Spanish bun went in first. He hadn't come out when I was called in and I lay down, trousers off, in the cubicle next to him. I heard Mr Knee come in and tut as soon as he saw Spanish-bun's knee. Oh dear, I thought. As it turned out Mr Bun had not been doing his exercises, had not been doing the 10 10 10 , and had generally not lost any of the swelling. Mr Knee gave him a right good telling off.

Whilst this was going on Nurse Joan entered my cubicle to take out my staples. When they tell you they have stapled you rather than used stitches, for some reason I never imagined actual staples, but when she took off my plasters there they were, industrial staples from a staple gun. She had an office staple remover and started pulling them out. I winced in pain.

"I can't stop," she said in a friendly but firm tone "if I stop we'll never get it done."

To take my mind of it I told her that I was taking a picture of my knee every day and that at the end of my rehabilitation I was going to put them together in an animation of recovery.

She looked at me with pity.

"I would tell you to get out more, but your knee probably won't let you."

Mr Knee bounded in and stroked my leg for a bit. They all do this. They treat your leg like a project that they and you are working on, not like it is part of your body.

He told me straighten it, bend it and lift it.

"Looks good."

"Better than Spanish-bun?"

"Oh yes. He's a very naughty boy."

Then he did something that I wasn't ready for and nearly fainted. He sat on my foot, with my leg bent at 90 degress, clasped his fingers together at the back of my knee and pulled. I was expecting my leg to come off at the knee joint but..

"Rock solid." He declared. "Didn't move a millimetre."

"Don't do that again please."

"What?" He did it again with an evil chuckle. "This? Hey, that joint is stronger than its ever been."

He stroked my leg again, almost absentmindedly, and thought for a moment. "Ok, let's see you again in four weeks. Keep up the 10 10 10. Good work." and then he was gone.

I got dressed and made my way over to physio.

Clodagh came to get me and I hobbled after her to another cubicle.

"Trousers off, on the bed." This was after a series of questions about what I'd done to injure my leg (some bastard fouled me) and what my aims were in my recovery (to play football again as soon as possible). She started stroking my leg and I began to wonder if this is the first thing they teach you at medical school.
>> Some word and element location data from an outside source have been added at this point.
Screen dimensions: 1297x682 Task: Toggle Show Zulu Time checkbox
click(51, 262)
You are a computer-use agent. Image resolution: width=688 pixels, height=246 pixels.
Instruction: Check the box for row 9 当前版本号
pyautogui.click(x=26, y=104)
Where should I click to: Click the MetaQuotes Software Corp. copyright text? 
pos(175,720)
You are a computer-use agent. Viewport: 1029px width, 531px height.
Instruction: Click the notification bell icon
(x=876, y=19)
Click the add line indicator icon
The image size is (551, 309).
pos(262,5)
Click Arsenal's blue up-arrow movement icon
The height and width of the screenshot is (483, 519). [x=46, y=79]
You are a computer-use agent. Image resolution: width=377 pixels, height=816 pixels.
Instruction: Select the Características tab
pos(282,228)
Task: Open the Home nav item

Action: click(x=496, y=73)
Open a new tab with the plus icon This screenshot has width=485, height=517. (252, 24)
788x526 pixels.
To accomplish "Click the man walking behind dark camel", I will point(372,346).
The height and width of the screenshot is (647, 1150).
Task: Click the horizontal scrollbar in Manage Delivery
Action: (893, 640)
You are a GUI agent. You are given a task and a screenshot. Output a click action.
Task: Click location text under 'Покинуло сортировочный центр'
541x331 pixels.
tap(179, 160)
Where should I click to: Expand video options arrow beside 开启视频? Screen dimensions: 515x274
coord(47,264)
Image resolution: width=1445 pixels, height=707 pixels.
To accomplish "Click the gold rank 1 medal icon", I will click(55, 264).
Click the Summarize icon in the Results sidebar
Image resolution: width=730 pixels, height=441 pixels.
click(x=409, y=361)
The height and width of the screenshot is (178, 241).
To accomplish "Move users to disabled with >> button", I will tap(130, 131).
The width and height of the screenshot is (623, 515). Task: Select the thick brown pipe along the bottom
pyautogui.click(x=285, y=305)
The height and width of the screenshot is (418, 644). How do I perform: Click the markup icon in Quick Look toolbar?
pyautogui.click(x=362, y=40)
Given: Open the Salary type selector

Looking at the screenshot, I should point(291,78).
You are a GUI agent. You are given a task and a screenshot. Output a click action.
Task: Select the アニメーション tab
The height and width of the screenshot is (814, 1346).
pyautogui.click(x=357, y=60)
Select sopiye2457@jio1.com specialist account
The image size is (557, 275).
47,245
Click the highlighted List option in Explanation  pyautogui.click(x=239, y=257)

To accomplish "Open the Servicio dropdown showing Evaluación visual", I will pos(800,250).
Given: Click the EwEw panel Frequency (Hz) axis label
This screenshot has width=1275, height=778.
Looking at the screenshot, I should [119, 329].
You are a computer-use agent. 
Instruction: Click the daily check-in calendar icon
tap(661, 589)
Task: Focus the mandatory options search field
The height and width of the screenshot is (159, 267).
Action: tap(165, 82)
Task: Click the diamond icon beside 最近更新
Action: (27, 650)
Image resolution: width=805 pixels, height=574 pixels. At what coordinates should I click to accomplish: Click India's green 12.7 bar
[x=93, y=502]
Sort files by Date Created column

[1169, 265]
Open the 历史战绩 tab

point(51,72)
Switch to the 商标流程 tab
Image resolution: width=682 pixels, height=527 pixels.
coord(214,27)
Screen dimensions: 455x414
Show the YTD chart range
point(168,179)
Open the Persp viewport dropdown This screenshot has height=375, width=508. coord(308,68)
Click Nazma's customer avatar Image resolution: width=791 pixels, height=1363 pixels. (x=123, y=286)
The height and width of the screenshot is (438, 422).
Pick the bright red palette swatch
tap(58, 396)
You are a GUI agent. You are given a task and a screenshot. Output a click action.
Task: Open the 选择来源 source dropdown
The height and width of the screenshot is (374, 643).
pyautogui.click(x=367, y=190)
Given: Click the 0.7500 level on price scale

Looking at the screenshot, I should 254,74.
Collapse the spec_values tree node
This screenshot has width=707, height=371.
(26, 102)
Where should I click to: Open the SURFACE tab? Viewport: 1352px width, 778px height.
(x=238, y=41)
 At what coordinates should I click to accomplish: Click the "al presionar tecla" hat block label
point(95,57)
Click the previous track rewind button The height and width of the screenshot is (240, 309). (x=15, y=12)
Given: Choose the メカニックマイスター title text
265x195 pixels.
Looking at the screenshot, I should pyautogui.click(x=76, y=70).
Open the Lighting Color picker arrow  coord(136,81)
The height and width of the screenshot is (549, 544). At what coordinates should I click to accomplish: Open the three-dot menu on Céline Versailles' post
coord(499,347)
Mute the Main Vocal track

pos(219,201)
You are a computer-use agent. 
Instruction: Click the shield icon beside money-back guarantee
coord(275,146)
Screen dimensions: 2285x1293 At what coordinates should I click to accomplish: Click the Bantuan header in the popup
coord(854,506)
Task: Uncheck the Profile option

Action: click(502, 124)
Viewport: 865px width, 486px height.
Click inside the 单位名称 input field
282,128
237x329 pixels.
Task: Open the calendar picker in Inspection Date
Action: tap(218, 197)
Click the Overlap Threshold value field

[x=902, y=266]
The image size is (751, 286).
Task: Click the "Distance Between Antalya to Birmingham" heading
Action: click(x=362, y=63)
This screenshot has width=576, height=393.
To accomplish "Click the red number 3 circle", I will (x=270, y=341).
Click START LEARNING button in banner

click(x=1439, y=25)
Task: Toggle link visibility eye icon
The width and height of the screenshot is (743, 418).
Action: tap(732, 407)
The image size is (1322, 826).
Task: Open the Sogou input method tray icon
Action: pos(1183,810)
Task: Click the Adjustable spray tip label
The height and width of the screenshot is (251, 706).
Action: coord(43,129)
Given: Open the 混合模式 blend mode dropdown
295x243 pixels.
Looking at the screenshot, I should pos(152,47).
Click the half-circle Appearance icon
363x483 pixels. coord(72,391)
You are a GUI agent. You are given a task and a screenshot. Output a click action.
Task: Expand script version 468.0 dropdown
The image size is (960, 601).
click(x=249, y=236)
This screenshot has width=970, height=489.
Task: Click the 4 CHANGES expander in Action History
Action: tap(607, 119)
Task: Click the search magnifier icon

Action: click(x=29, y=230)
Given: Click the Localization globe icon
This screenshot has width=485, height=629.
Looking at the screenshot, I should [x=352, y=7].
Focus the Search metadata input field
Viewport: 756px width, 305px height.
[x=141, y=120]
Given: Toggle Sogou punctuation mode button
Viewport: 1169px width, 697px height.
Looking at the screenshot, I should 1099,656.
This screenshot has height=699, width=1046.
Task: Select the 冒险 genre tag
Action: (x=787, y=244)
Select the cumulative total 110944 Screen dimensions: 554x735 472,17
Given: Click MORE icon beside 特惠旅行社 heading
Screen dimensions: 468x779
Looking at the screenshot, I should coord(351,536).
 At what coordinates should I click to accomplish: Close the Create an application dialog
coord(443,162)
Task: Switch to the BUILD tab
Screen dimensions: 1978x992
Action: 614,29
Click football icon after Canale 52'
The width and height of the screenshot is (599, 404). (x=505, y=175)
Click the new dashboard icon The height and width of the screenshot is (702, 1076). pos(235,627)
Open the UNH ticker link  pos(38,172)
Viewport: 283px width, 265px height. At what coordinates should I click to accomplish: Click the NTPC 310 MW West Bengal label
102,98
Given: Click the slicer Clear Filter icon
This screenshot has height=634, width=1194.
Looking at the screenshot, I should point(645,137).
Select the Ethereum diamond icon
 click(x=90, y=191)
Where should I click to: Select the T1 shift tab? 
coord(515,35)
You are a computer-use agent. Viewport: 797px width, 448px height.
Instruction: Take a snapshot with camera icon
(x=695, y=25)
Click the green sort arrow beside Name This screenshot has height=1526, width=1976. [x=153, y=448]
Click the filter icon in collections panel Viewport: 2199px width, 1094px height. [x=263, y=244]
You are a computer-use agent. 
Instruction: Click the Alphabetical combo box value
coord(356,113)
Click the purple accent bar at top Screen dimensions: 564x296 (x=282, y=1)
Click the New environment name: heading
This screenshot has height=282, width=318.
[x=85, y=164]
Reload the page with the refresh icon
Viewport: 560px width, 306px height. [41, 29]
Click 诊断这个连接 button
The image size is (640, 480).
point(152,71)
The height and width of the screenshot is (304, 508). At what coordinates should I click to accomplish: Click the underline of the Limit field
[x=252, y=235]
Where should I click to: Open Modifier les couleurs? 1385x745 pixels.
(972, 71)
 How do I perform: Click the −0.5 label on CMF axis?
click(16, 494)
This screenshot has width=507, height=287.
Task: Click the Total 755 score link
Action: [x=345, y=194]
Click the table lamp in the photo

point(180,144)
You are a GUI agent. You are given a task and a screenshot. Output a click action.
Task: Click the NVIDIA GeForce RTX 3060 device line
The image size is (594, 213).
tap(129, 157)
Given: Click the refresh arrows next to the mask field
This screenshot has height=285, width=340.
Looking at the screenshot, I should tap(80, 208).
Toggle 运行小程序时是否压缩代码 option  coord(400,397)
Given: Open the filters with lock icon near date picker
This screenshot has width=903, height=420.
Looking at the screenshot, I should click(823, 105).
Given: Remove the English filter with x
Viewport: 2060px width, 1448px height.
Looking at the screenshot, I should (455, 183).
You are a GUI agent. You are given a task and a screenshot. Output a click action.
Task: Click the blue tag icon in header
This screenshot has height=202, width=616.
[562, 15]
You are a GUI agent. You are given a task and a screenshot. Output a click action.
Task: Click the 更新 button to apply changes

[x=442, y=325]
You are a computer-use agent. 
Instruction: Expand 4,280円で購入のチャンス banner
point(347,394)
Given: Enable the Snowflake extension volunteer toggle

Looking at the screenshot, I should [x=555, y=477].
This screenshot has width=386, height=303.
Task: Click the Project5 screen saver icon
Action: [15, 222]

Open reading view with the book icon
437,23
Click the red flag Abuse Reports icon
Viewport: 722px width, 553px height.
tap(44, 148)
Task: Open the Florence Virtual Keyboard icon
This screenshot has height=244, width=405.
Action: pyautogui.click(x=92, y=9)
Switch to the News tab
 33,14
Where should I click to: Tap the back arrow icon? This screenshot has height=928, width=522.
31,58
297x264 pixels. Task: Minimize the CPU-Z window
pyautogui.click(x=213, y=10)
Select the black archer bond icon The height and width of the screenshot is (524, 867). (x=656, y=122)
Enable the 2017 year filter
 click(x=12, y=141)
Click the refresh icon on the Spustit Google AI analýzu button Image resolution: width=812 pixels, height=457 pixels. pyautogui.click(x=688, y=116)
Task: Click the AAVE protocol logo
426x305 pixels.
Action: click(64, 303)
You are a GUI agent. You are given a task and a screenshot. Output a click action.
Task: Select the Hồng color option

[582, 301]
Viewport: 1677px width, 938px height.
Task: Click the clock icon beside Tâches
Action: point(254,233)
She got a special ruler out that bends in the middle. At school I would have known the name but not now. She told me to bend my leg as far as possible. I managed about 90 degrees, she measured it and noted it. She did the same on the good side. It seems a lot of this is about getting your leg as good as the other one. Then we did the same with straightening. She took a deep intake of breath.

"Ok, we need to get that bend up to 90 degrees. I'm going to book you in for the pool."

This is serious I thought. She booked me two pool sessions and then back with her after them and I made my way out.

No Jimmy to pick me up, he had an audition as a dictator's double, and the dictator for a play in Bath. I ordered a cab. It cost £15, and I began to wonder how I was going to afford to recover.

This had been my first big day out since the op and when I got back I was knackered. It made the walk to the co-op seem like just that. I lay on the sofa and fell asleep, dreaming about people stroking my leg like a Bond villain stroking his cat. I awoke with a start to find Katie sitting on the sofa, stroking my leg.